Un altro aspetto fondamentale, nell’era dell’informazione, è il prestigio dell’Università nella comunità universitaria e nell’opinione pubblica. Aumentare il prestigio richiede una moltiplicazione degli sforzi di comunicazione interna ed esterna, la promozione continua dei migliori risultati raggiunti da tutti i membri della comunità, l’impegno in attività di divulgazione tra il pubbico (outreach), e in altre attività che abbiano impatto sulla vita culturale e sociale della nazione. Tra esse ci sono senz’altro le attività che costituiscono la cosiddetta terza missione, in cui la nostra università è cresciuta molto negli ultimi anni e in cui ancora c’è ancora molto spazio per crescere. La terza missione può rendere il nostro Ateneo il motore principale della cultura e dell’innovazione industriale nella nostra regione e uno dei maggiori del paese.

Non è semplicemente accettabile che piccole realtà appaiano confrontabili o addirittura migliori del nostro Ateneo agli occhi dell’opinione pubblica. Se tutta la comunità universitaria fosse chiamata a partecipare a questo impegno, si potrebbe accrescere o in alcuni riscoprire l’orgoglio di far parte di questa Università.


La didattica trarrebbe forti vantaggi dall’impegno sul fronte della ricerca e del prestigio. Considerare didattica e ricerca come priorità alternative non ha riscontro nella realtà: per esempio, la classifica internazionale degli atenei del Times Higher Education per la didattica è fortemente correlata con quella per la ricerca. Perché, nel tempo, risorse e prestigio consentono di attirare e supportare gli studenti, docenti e non docenti più motivati.

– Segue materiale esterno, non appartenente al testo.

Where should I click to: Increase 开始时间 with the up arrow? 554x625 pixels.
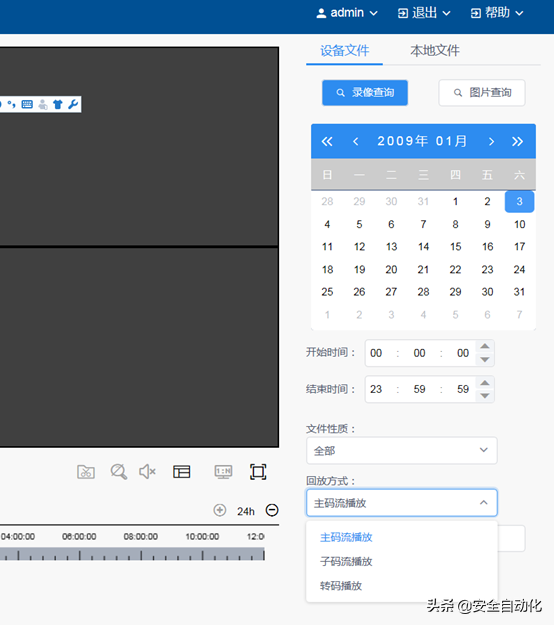485,346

L’aumentata mobilità degli studenti fa sì che siano sempre più frequenti i casi che laureati di un ateneo decidano di conseguire la laurea magistrale in un’altra università. È quindi importante trattare e promuovere i corsi di laurea magistrale come percorsi educativi autonomi, farli conoscere e proporli alla più ampia platea possibile di studenti, renderli uno dei principali fattori di attrazione per l’Università.

I corsi di laurea e laurea magistrale del nostro ateneo sono più di 100. È fondamentale sperimentare innovazioni su alcuni corsi di laurea. Per esempio, è utile proseguire con l’offerta degli insegnamenti in inglese, è utile sperimentare i corsi in collaborazione con altri atenei e fuori Pisa, i corsi a distanza, le summer school, la cosiddetta educazione continua, i master. Nello spirito della sperimentazione, sarà veramente importante stabilire dei criteri di successo e monitorare ogni esperimento, per estendere prontamente ciò che funziona e interrompere ciò che non funziona.

Alcune forme di didattica innovativa, quali master e corsi di educazione continua per chi già lavora o ha lavorato, rappresentano una risposta diretta dell’università alle esigenze del mondo del lavoro e sono un’opportunità importante sia per migliorare l’impatto dell’università sulla società, sia per incrementare le risorse proprie. Anche in questo caso, è fondamentale riallineare gli incentivi dei singoli e delle strutture agli interessi dell’Ateneo e del territorio.

È fondamentale per i nostri studenti potenziare ancora le attività di job placement per tutti i titoli di studio, incluso il dottorato, e attivare iniziative per seguire gli studenti dopo gli studi e negli anni del lavoro, coltivare negli anni il legame tra ex-alunni e università, fare dell’orgoglio dei nostri ex-alunni la migliore testimonianza del nostro lavoro. Inoltre, è necessario usare queste attività per raccogliere nuovi elementi di conoscenza che informino la progettazione e l’evoluzione dell’offerta didattica.


Infine credo sia fondamentale per il nuovo governo dell’Ateneo curare lo sviluppo del personale docente e non docente, attraverso un piano di sviluppo condiviso e un assetto organizzativo che valorizzi le capacità e le prerogative di ciascuno.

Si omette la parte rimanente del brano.